SUDAH lebih dari dua dekade sejak Timor Leste meraih kemerdekaannya melalui referendum pada tahun 1999. Namun, hingga kini, masih ada sebagian warga negara Indonesia yang menyimpan luka dan kekecewaan atas peristiwa tersebut. Sayangnya, perasaan itu sering kali diekspresikan dalam bentuk hinaan dan hujatan terhadap Timor Leste, terutama di media sosial. Fenomena ini sangat disayangkan dan harus segera dihentikan.
Timor Leste adalah negara yang berdaulat, dan kemerdekaannya diakui secara internasional, termasuk oleh Indonesia. Apapun pendapat kita tentang sejarah masa lalu, fakta bahwa Timor Leste telah menjadi negara merdeka tidak bisa dibantah. Menghina dan merendahkan bangsa lain, apalagi negara yang pernah menjadi bagian dari kita, bukanlah tindakan yang mencerminkan kebesaran jiwa. Sebagai bangsa yang mengaku beradab, Indonesia harus mampu menerima kenyataan sejarah dengan sikap yang lebih dewasa dan bijaksana.
Sikap menghina Timor Leste tidak hanya menunjukkan ketidakdewasaan, tetapi juga merusak citra Indonesia di mata dunia. Indonesia sering membanggakan diri sebagai bangsa yang ramah dan menghormati sesama. Namun, jika warganya masih terus mencemooh Timor Leste, bagaimana dunia akan melihat kita? Sikap seperti ini justru memperlihatkan ketidaksiapan sebagian masyarakat dalam menerima realitas dan bergerak maju.
Media sosial sering kali menjadi ladang subur bagi ujaran kebencian. Banyak akun-akun yang masih melontarkan hinaan terhadap Timor Leste dengan berbagai narasi, mulai dari menyebut negara tersebut sebagai “negara miskin,” “negara gagal,” hingga membanding-bandingkannya dengan Indonesia secara merendahkan. Perilaku seperti ini tidak hanya tidak berperikemanusiaan, tetapi juga melanggar nilai-nilai luhur yang diajarkan dalam budaya kita. Tidak ada manfaat yang bisa didapat dari merendahkan bangsa lain, selain memperburuk hubungan antarnegara dan menambah perpecahan di antara masyarakat.

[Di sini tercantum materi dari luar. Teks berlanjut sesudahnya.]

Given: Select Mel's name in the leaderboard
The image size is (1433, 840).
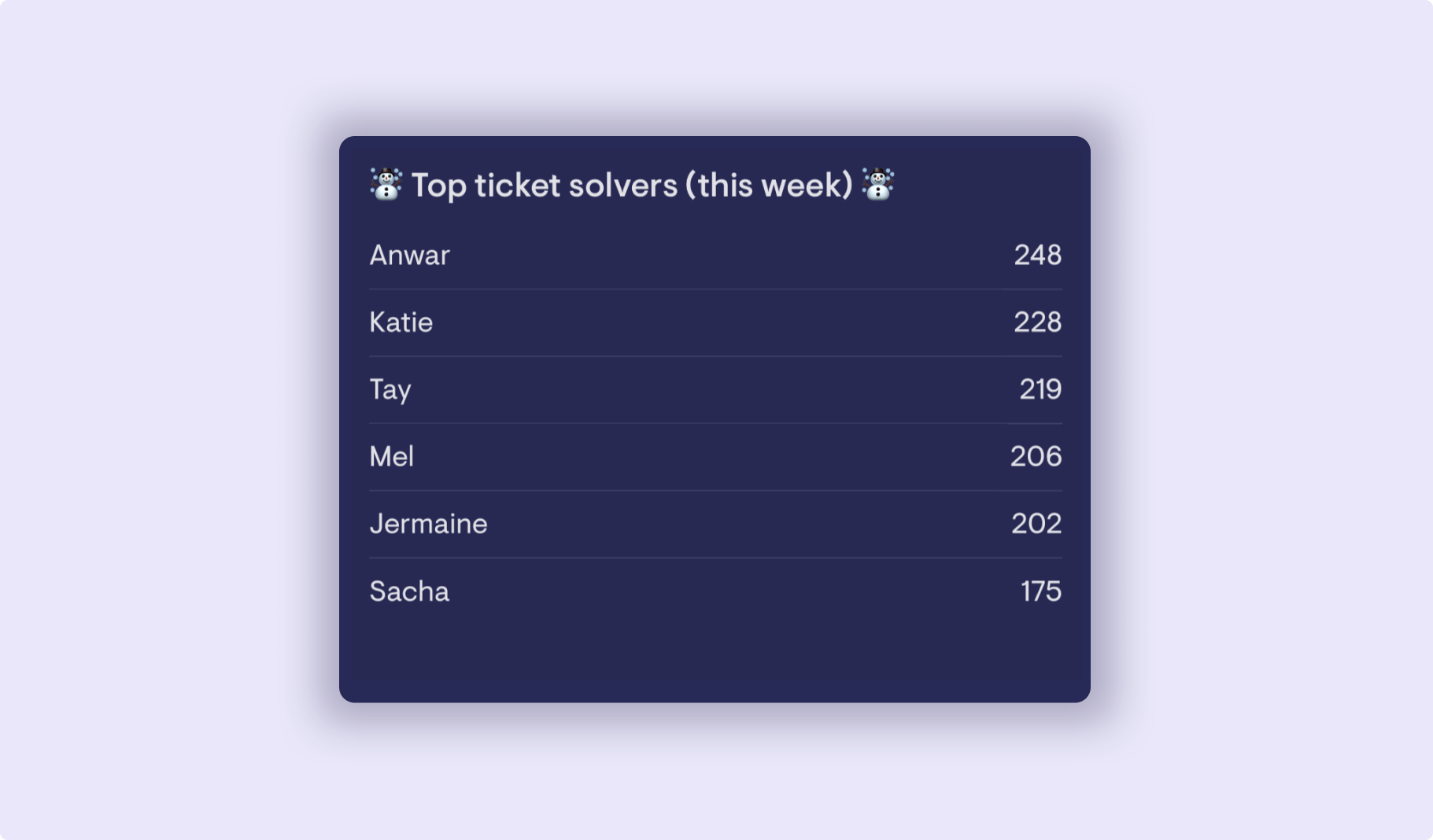Looking at the screenshot, I should [391, 456].
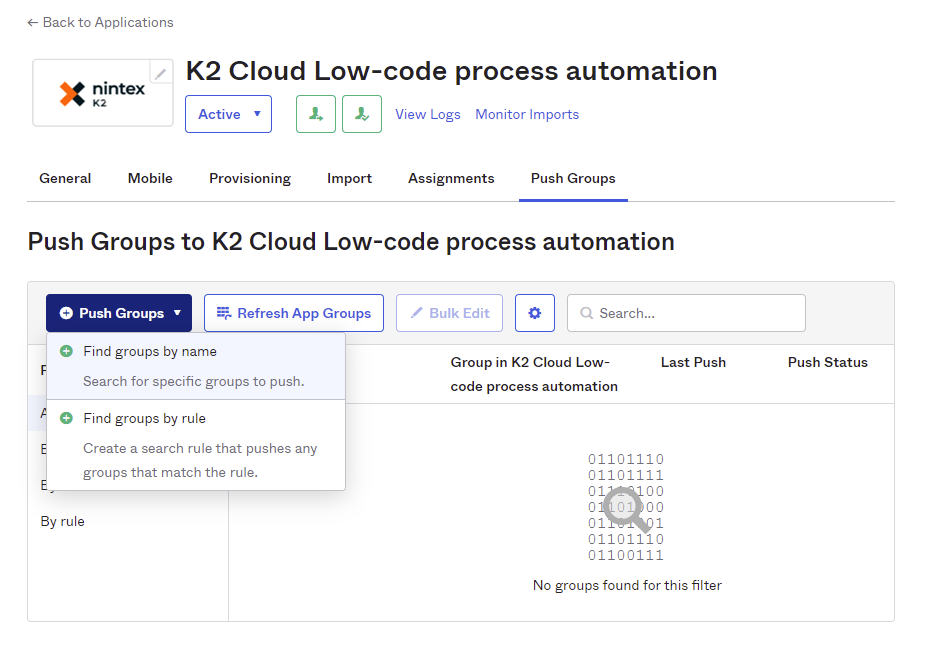The width and height of the screenshot is (927, 650).
Task: Open the Mobile tab
Action: tap(150, 178)
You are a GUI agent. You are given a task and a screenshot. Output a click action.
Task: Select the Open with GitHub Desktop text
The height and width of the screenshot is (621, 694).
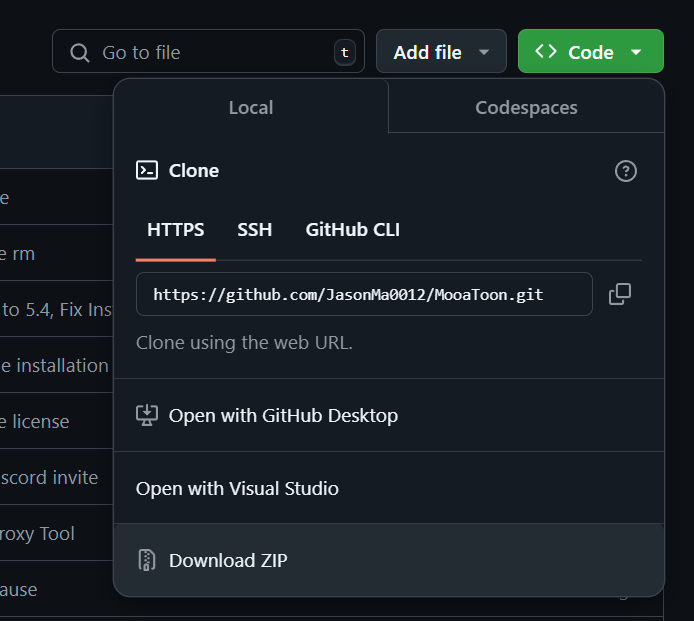(x=283, y=415)
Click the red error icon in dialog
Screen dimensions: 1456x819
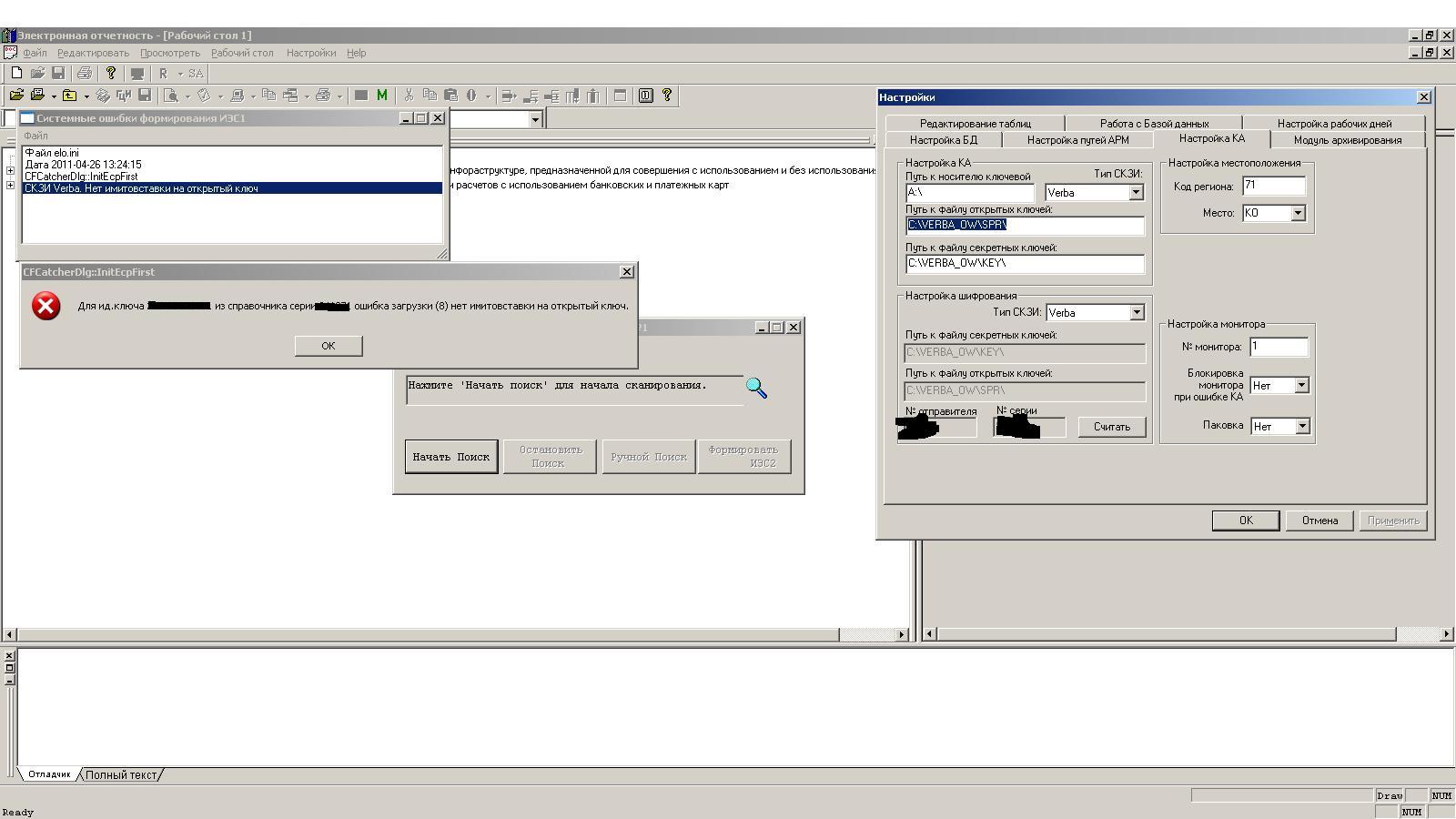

Kita juga perlu menyadari bahwa masa lalu tidak bisa diubah. Timor Leste telah memilih jalannya sendiri, dan kita harus menghormati pilihan tersebut. Jika masih ada kekecewaan di hati sebagian orang, seharusnya hal itu menjadi pelajaran untuk membangun hubungan yang lebih baik di masa depan, bukan malah menjadi alasan untuk terus menghina dan menebar kebencian. Apalagi, Timor Leste dan Indonesia memiliki sejarah yang panjang, termasuk hubungan sosial dan budaya yang erat. Banyak masyarakat Timor Leste yang memiliki ikatan keluarga dengan warga Indonesia. Oleh karena itu, tidak ada alasan bagi kita untuk terus menanamkan kebencian terhadap negara tetangga ini.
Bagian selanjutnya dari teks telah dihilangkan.